SUPPLIED PASSAGE

=-=-=-=-=

8. Enforcing a DIFC judgment abroad – including in India
The conduit runs in more than one direction. A DIFC Court judgment is itself enforceable abroad, both through the DIFC Courts’ network of memoranda of guidance (section 9) and, more powerfully, through reciprocal-enforcement regimes. For this firm’s India-facing clients the key point is that India notified the UAE as a reciprocating territory on 17 January 2020 under section 44A of the Code of Civil Procedure, and the notified superior courts expressly include the DIFC Courts – so a DIFC money judgment can, in principle, be executed in India as if it were a decree of an Indian court, without a fresh suit. That makes the DIFC a genuinely useful node in an India–UAE enforcement strategy: a foreign decision recognised in the DIFC can reach assets onshore in the UAE and in India. The route is relatively recent and still developing in the Indian courts, so the current position should be confirmed before it is relied upon.
9. Memoranda of guidance
The DIFC Courts maintain non-binding memoranda of guidance with a network of courts – including the Commercial Court of England & Wales, the Supreme Court of Singapore, Hong Kong and the State of New York, among others – setting out how each will treat the other’s judgments. They are not binding and create no treaty obligation, but they smooth the practical recognition of judgments in both directions and are a useful reference when planning cross-border enforcement.

=-=-=-=-=

RECORDED DATA
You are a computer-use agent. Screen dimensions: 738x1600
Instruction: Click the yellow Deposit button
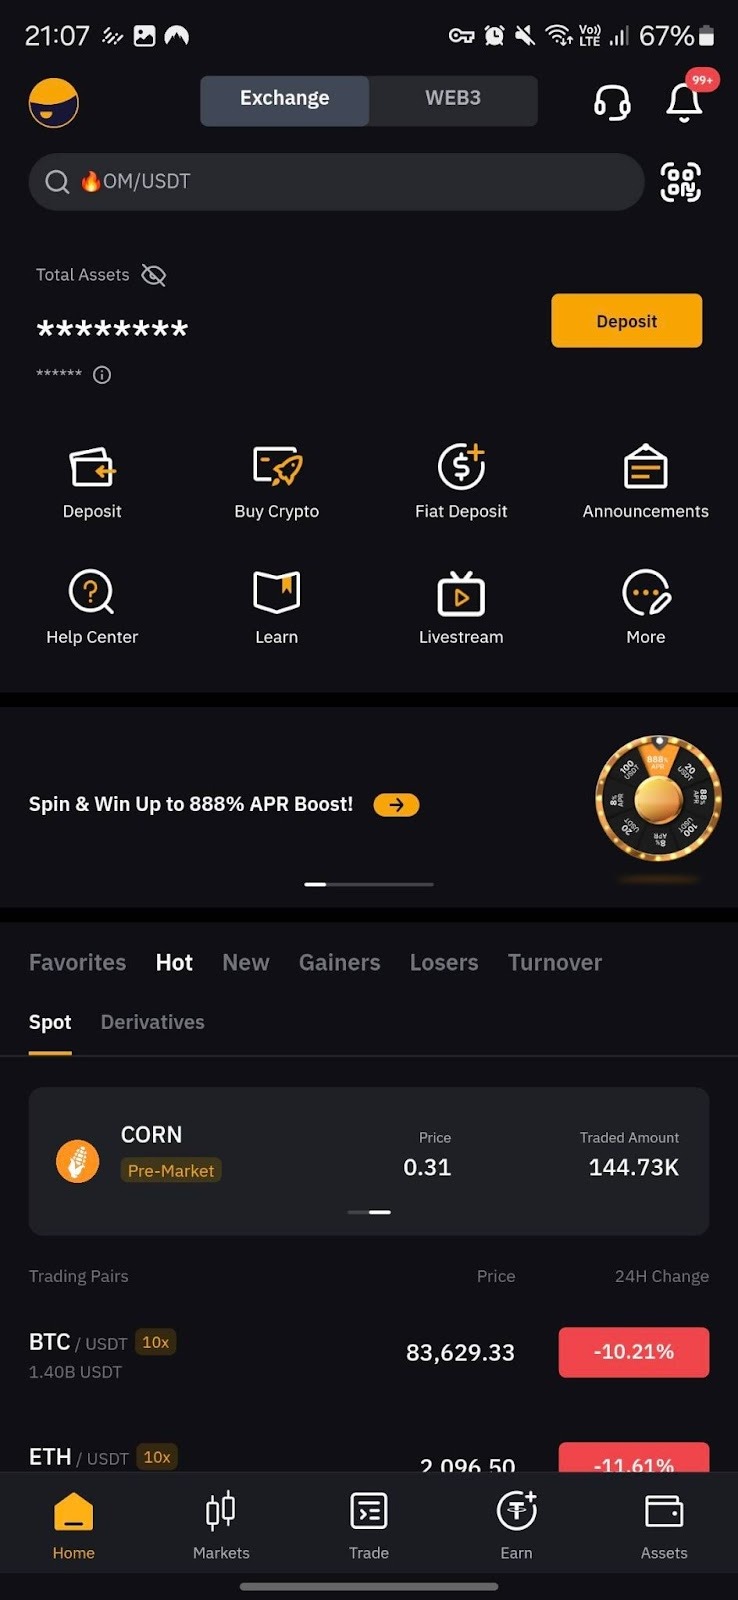(627, 321)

=-=-=-=-=

TASKS AND EXERCISES
a: Answer these about the passage on enforcing DIFC judgments, one answer per line:
(i) On what date did India notify the UAE as a reciprocating territory?
(ii) Which court of England & Wales is named among those with memoranda of guidance?
(iii) Do the memoranda of guidance create a treaty obligation?
b: Pick up the passage on enforcing DIFC judgments after its final sentence and continue it in the same style.

RESPONSES PER TASK
a:
(i) 17 January 2020
(ii) The Commercial Court of England & Wales
(iii) No

b:
10. Choosing the route
The right mechanism depends on what you hold and where the assets are: a foreign judgment versus a foreign award (the award route resting on the New York Convention); the location of the debtor’s assets (within the DIFC, onshore in Dubai, or abroad including India); whether the matter has a genuine DIFC connection or could draw a Conflicts of Jurisdiction Tribunal challenge; and whether a direct onshore route would be simpler where there is a treaty basis or the parties and assets are wholly onshore. Each route also has a counter-side: a debtor may resist recognition on the common-law defences, or contest the DIFC Courts’ jurisdiction before the Tribunal where there is no DIFC nexus and parallel onshore proceedings exist. The decisive step is mapping the route against the assets and the facts at the outset – that is what determines whether a recognised decision actually converts into recovered money. The three UAE routes are compared in full on the enforcement umbrella.
Routes at a glance
| Starting point | DIFC mechanism | Then |
|---|---|---|
| Foreign court judgment | Recognition at common law (Part 45); DIFC judgment issued | Execution letter to the onshore Dubai Courts; or enforce the DIFC judgment abroad (e.g. India) |
| Foreign arbitral award | New York Convention + DIFC Arbitration Law, Art. 42; ratification | Onward onshore execution |
| DIFC-seated award | DIFC Arbitration Law; Part 45 | DIFC Courts enforce; conduit onshore |
Frequently asked questions
What is the DIFC conduit jurisdiction?
It is the DIFC Courts’ role in recognising a foreign judgment or arbitral award, issuing their own DIFC judgment, and routing it to the onshore Dubai Courts for execution – historically even where the debtor has no assets in the DIFC, subject now to the jurisdictional limit below.
What is the leading case?
DNB Bank ASA v Gulf Eyadah (CFI-043-2014; [2015] DIFC CA 007), in which the Court of Appeal confirmed that a recognised foreign judgment becomes a DIFC Court judgment that can be enforced onward, without the dispute needing a DIFC connection.
Is the conduit still available after the 2024–2025 reforms?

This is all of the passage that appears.